Dolorous days of the Great Depression,

driving my Pontiac pedal car up and

down well worn wooden floors

of grandma's dry-goods store.

She buried two husbands, lived

in the back of the store with

the aroma of garlic schnitzel,

roasting red peppers and eggplant

always on the stove.

She shuffled about leaving a flatulent trail of softly

exploding firecrackers in her wake.


Fluent in Romanian, Polish, Ukrainian

and German, she haggled with customers,

squeezing every penny out of

each unfurled bolt of material.

On Sundays in father's model A,

We drove to Delancey street,

watched her do battle with wholesalers

who followed her out on the street

to clinch a deal over the price of a

dozen box of socks or underwear.

After loading up on licorice ropes,

papered dots and chocolate covered

halvah at the push-cart candy peddler,

a root-beer and hotdog for a nickel, a weekly treat.

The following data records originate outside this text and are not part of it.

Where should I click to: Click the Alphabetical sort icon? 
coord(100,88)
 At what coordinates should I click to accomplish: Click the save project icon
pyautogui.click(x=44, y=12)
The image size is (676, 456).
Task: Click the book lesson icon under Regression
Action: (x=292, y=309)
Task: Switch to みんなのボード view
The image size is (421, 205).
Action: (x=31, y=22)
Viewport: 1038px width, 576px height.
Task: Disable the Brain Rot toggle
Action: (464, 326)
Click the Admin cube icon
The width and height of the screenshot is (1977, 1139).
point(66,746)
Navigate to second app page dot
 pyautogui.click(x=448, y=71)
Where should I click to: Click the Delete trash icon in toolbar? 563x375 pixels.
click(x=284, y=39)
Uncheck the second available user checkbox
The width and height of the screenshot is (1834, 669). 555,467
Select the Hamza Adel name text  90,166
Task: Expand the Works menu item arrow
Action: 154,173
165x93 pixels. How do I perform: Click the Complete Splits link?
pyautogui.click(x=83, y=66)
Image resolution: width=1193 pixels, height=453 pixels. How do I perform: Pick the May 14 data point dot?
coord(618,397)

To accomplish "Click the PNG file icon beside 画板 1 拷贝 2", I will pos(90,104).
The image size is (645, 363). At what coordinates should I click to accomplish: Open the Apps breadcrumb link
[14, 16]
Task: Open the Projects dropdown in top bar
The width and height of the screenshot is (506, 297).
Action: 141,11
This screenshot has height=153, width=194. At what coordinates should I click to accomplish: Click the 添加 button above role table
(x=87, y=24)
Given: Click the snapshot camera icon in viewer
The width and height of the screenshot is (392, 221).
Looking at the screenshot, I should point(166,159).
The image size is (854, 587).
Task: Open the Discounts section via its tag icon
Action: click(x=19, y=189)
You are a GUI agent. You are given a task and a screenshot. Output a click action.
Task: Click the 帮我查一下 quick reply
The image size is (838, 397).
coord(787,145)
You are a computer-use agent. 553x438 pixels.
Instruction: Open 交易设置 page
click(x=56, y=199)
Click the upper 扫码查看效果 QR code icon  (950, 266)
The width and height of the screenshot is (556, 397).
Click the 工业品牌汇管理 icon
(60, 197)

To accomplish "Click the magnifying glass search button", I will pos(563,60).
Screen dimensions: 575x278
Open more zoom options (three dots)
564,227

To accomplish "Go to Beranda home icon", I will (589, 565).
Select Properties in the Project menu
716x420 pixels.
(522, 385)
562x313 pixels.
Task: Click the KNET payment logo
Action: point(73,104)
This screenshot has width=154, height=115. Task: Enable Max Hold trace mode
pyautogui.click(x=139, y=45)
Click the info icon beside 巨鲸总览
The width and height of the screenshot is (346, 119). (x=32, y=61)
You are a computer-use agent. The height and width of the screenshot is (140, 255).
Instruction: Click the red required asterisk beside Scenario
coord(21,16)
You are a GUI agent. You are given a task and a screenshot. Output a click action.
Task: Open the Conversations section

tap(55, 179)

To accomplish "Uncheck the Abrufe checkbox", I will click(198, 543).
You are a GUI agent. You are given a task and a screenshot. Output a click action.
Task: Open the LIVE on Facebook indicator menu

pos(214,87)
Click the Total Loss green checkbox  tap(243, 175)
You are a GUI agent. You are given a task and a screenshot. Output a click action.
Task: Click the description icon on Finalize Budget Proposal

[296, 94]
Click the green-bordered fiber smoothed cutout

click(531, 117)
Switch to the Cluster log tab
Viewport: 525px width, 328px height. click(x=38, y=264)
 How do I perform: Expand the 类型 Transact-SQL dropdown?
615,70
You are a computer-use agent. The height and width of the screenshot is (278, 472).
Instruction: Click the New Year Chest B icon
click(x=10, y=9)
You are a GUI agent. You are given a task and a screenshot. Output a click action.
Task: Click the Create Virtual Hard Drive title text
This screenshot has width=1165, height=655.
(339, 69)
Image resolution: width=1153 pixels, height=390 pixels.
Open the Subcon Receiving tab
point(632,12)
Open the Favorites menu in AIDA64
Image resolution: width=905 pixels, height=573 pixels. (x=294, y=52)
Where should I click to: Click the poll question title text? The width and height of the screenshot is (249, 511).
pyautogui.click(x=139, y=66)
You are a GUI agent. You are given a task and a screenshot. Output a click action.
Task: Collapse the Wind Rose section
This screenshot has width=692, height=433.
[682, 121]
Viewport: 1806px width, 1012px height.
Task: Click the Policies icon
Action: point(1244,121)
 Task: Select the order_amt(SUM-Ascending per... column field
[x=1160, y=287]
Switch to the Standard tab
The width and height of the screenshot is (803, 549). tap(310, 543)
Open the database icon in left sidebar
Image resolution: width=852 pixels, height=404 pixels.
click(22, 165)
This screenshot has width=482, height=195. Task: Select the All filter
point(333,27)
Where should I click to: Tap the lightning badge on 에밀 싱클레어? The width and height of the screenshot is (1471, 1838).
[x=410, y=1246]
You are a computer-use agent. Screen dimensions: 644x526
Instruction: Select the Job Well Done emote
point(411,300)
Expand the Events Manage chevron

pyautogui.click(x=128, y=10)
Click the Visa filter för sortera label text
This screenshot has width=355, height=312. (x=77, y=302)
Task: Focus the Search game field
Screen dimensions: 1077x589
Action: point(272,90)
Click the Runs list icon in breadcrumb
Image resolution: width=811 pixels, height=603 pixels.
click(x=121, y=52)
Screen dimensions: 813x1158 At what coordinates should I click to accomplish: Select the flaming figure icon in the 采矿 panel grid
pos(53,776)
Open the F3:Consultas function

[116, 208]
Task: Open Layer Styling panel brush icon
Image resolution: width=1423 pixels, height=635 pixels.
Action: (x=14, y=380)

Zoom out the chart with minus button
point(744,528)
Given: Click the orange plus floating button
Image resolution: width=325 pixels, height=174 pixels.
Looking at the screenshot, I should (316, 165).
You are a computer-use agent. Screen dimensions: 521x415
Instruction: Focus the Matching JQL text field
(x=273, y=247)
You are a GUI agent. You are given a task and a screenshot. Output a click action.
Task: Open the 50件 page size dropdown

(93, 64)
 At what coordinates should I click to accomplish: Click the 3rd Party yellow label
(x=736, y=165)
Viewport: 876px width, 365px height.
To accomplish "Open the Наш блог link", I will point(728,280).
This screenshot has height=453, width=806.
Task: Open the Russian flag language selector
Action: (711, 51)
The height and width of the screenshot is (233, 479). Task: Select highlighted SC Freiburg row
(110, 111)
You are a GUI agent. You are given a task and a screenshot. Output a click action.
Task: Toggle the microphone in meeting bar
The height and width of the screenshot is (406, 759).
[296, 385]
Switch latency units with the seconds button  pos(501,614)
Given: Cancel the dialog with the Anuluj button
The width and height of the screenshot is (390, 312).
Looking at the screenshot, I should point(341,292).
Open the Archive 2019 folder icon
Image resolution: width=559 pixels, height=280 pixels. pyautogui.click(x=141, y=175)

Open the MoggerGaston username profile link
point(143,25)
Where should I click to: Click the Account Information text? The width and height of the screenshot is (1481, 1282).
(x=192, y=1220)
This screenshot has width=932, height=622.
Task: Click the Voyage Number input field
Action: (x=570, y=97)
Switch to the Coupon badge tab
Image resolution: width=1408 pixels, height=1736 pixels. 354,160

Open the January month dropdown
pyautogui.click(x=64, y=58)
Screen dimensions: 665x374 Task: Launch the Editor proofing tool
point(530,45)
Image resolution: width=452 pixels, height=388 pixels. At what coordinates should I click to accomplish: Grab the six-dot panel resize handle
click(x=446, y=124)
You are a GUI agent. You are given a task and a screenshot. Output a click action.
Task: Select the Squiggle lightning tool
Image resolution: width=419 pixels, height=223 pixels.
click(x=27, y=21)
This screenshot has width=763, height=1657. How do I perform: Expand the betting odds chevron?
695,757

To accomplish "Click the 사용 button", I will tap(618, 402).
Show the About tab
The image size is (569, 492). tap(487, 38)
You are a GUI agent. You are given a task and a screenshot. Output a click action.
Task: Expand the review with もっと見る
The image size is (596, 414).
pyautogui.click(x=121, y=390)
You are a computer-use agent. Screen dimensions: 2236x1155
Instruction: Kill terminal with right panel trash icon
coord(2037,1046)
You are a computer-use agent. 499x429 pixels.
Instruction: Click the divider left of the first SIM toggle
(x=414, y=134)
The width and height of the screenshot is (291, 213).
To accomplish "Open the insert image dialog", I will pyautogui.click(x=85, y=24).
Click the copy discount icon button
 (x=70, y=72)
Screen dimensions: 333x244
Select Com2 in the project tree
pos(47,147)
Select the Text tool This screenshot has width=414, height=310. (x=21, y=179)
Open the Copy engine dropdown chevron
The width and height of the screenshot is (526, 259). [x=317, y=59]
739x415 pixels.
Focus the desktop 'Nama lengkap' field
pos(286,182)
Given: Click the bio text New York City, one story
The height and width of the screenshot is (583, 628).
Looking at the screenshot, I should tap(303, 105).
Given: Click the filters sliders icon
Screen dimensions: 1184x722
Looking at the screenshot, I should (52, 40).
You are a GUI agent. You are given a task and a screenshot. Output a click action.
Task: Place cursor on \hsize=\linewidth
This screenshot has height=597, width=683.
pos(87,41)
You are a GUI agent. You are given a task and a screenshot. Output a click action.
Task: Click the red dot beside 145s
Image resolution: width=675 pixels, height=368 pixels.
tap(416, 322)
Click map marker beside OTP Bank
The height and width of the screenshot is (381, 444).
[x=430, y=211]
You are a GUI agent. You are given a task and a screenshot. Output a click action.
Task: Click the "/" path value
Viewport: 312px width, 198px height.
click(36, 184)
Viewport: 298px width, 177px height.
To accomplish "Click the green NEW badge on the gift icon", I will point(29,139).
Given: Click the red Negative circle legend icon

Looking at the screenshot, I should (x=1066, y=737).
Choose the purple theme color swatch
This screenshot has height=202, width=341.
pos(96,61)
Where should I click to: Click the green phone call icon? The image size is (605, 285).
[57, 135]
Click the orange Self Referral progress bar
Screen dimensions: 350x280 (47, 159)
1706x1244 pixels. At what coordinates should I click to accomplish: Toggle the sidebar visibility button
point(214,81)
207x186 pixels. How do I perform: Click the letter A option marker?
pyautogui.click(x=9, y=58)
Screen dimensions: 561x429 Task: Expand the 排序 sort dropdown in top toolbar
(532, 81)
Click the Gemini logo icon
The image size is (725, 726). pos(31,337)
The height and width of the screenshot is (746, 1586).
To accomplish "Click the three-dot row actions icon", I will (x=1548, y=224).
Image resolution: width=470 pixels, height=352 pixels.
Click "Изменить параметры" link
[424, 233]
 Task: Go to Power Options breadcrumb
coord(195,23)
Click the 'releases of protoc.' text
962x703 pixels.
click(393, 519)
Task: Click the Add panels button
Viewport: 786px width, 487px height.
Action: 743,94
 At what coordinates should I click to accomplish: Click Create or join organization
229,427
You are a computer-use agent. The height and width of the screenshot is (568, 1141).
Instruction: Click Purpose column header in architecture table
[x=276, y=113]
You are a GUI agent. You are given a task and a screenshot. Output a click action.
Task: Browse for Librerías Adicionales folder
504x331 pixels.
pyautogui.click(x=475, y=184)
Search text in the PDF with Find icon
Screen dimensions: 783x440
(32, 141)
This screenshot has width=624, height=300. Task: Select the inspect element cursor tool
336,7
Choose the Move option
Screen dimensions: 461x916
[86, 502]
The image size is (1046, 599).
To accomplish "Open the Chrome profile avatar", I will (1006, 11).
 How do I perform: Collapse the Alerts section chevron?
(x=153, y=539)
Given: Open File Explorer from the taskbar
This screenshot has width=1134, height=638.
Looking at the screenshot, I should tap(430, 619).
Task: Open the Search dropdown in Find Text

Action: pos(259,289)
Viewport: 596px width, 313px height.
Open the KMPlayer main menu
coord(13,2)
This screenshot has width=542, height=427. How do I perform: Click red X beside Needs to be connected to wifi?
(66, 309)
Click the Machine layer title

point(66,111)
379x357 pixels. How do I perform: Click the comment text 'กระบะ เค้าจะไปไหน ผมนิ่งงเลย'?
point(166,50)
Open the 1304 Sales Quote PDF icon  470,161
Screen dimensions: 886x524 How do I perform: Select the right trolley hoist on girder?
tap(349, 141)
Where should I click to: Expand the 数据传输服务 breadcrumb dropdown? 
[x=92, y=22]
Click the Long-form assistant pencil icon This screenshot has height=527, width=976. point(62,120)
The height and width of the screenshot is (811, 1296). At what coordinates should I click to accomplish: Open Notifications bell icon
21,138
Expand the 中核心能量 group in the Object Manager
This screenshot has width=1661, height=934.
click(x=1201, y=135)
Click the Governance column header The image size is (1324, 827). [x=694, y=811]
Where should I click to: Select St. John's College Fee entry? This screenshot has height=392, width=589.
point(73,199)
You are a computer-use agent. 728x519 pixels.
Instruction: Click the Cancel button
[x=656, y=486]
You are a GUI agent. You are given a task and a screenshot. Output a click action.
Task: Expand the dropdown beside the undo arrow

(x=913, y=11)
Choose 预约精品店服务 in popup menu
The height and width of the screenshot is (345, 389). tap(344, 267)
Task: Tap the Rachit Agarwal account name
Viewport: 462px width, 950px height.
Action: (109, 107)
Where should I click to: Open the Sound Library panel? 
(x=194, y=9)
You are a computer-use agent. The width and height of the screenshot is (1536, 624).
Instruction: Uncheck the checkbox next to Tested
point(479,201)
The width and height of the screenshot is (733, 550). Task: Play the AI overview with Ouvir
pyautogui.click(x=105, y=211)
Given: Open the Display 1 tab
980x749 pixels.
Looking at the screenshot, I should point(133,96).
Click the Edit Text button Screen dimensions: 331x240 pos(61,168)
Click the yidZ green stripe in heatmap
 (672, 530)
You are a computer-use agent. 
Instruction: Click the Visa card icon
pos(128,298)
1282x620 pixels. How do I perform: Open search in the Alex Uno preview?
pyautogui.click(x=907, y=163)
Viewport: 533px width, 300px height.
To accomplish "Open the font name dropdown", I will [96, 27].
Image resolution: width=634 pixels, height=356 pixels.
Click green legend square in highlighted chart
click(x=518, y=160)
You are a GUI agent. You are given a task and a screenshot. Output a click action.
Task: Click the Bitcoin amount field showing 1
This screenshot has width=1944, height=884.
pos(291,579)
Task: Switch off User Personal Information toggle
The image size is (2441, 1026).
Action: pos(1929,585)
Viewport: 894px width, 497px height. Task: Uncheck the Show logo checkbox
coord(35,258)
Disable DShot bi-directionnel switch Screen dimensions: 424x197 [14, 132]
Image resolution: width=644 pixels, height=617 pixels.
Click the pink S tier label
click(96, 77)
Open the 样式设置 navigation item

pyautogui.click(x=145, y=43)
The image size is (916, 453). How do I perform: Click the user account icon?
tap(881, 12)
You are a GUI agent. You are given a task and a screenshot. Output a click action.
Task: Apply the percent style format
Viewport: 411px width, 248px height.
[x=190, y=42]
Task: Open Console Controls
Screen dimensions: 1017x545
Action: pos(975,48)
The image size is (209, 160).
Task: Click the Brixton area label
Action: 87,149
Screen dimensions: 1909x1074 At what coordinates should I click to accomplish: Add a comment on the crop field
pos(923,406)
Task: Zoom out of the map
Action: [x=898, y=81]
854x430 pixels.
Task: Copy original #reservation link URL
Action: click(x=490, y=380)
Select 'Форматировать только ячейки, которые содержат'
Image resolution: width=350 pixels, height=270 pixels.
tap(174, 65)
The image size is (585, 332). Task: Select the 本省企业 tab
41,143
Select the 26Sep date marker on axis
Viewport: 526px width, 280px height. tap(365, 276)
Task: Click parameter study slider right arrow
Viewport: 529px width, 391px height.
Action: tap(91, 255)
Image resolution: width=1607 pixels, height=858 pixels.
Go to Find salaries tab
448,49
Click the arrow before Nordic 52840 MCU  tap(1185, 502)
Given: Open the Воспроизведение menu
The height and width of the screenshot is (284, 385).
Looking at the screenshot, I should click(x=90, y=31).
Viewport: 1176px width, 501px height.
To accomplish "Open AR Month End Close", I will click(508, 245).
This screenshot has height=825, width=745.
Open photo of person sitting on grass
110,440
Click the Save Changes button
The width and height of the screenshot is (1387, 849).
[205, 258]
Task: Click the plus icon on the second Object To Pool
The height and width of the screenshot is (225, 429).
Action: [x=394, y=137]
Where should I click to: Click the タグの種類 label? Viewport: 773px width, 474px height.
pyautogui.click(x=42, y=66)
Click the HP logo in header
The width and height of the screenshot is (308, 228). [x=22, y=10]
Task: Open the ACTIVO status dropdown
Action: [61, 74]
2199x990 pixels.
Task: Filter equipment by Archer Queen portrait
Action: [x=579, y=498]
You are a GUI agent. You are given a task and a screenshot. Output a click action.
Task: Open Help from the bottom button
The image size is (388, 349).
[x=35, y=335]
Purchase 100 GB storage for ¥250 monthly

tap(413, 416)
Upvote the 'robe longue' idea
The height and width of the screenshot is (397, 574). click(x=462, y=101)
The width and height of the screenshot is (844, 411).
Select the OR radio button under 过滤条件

On rainy days we played in the basement

filled with crates and old counters.

When my brother, bearded, wearing a

homemade Lincoln stovepipe, delivered

the Gettysburg address, a Hoosier cabinet

tipped over crashing into his head.

As blood gushed forth I raced up the

stairs screaming, "My brother chopped his head off."


The injury was stitched up and forgotten

until seventy years later,when his head

was once again opened up to remove a brain tumor

the size of a lemon, the surgeon explained.